Il sentiment degli investitori è rimasto prudente dopo che Trump ha criticato duramente l’ultima risposta dell’Iran alla proposta di pace sostenuta dagli Stati Uniti, definendola “un pezzo di spazzatura” e avvertendo che il cessate il fuoco rischia di crollare dopo settimane di negoziati indiretti.

Il presidente statunitense ha affermato che la tregua è “attaccata a un supporto vitale massiccio”, alimentando i timori di una nuova escalation delle tensioni nella regione del Golfo.

Le autorità iraniane hanno risposto dichiarando che le forze armate del Paese sono pronte a reagire con decisione a qualsiasi “atto di aggressione”.

Teheran ha inoltre difeso le proprie richieste negoziali, sostenendo che le domande relative all’alleggerimento delle sanzioni, alla ripresa delle esportazioni petrolifere e al riconoscimento della sovranità iraniana sullo Stretto di Hormuz siano legittime.

I prezzi del petrolio sono rimasti elevati martedì, a causa dei timori che ulteriori interruzioni nello Stretto di Hormuz possano minacciare le forniture globali di greggio.

L’aumento dei prezzi energetici ha limitato il supporto per il mercato dell’oro, poiché gli investitori temono che costi energetici persistentemente elevati possano aumentare le pressioni inflazionistiche e spingere la Federal Reserve a mantenere i tassi di interesse alti più a lungo. Tassi più elevati tendono generalmente a ridurre l’attrattiva di asset privi di rendimento come l’oro.

I mercati attendono i dati sull’inflazione USA e l’incontro Trump-Xi

Gli investitori stanno inoltre seguendo attentamente il previsto incontro tra Trump e Xi Jinping a Pechino previsto più avanti questa settimana.

I colloqui tra i due leader dovrebbero affrontare diversi temi geopolitici ed economici di rilievo, tra cui Iran, Taiwan, relazioni commerciali, intelligenza artificiale e sicurezza energetica.
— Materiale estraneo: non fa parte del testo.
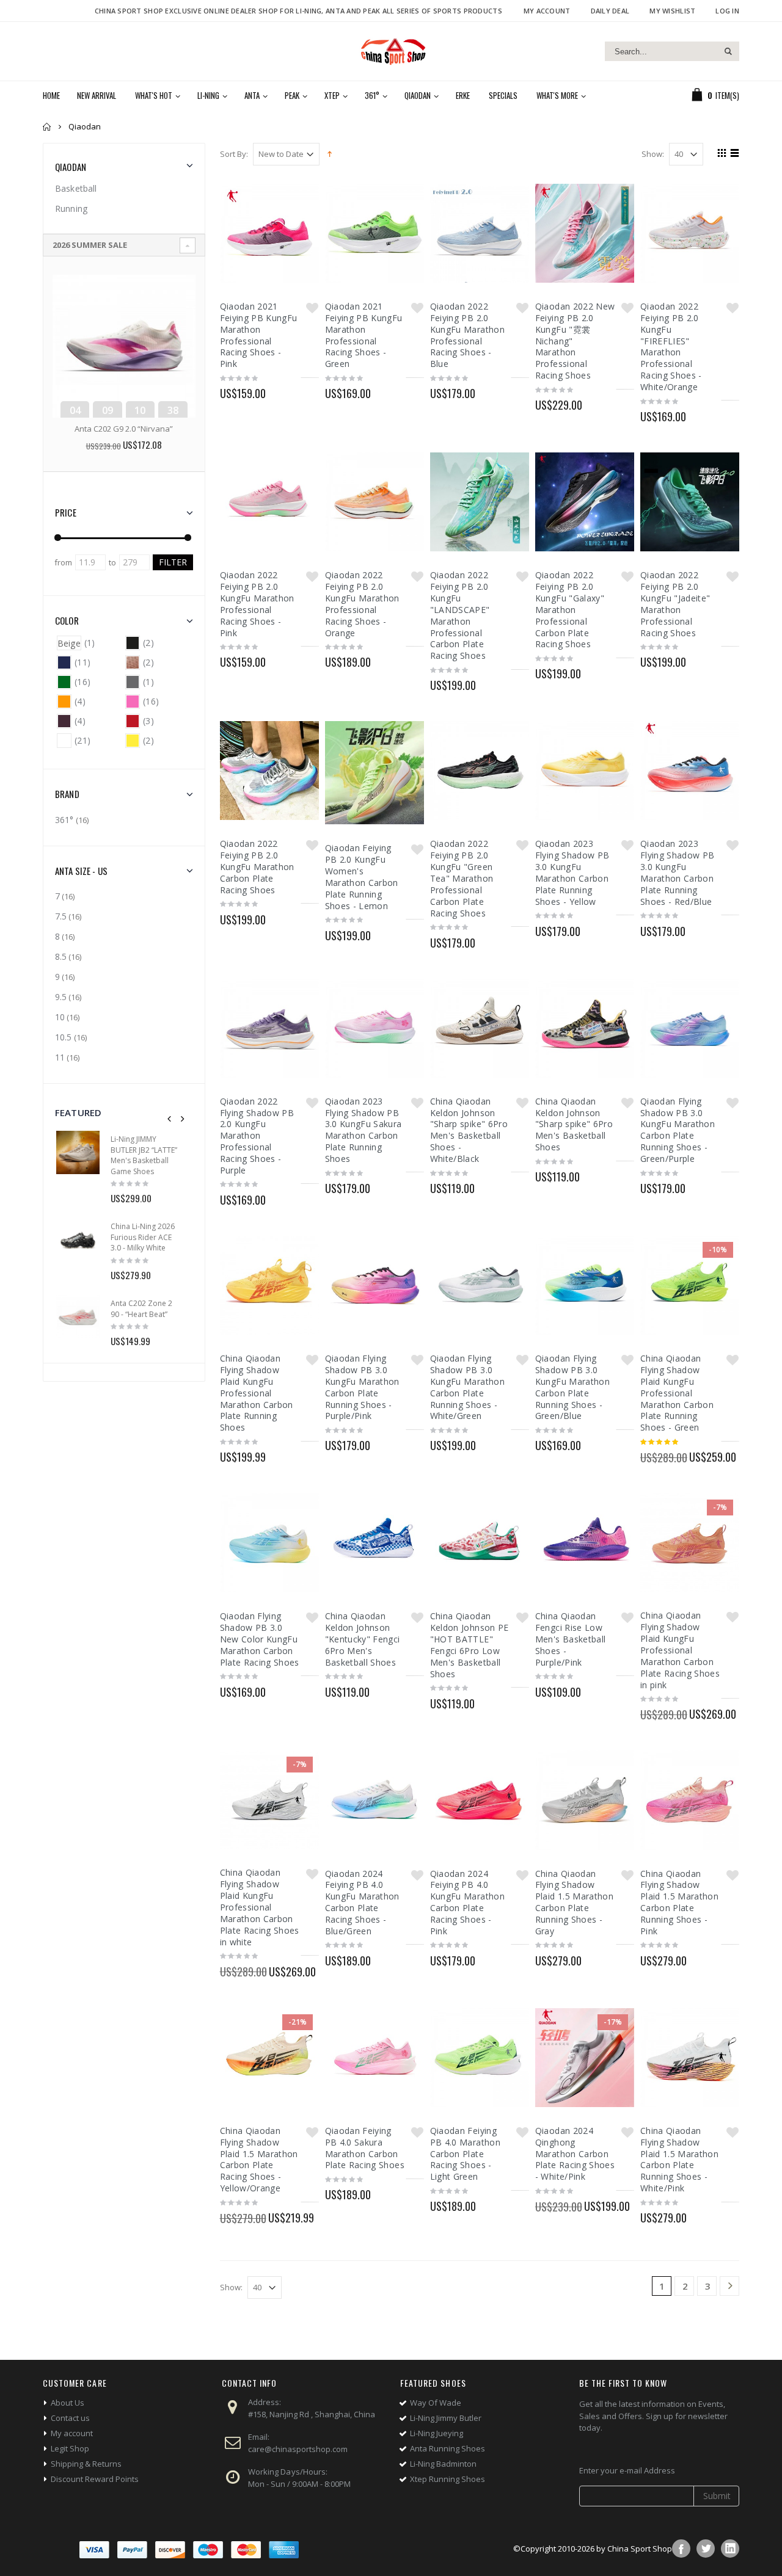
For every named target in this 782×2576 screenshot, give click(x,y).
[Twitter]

L’attenzione dei mercati si sta inoltre spostando sui prossimi dati statunitensi sull’inflazione, in particolare sul rapporto relativo all’Indice dei Prezzi al Consumo (CPI) atteso più tardi martedì, che potrebbe fornire ulteriori indicazioni sul futuro percorso dei tassi di interesse della Federal Reserve.

L’indice del dollaro statunitense è salito dello 0,2% durante gli scambi asiatici, rendendo l’oro più costoso per gli investitori che utilizzano altre valute.

Nel comparto dei metalli industriali, i futures di riferimento sul rame al London Metal Exchange hanno perso lo 0,3% a 13.848,13 dollari per tonnellata, mentre i futures sul rame statunitense sono scesi dello 0,6% a 6,45 dollari per libbra.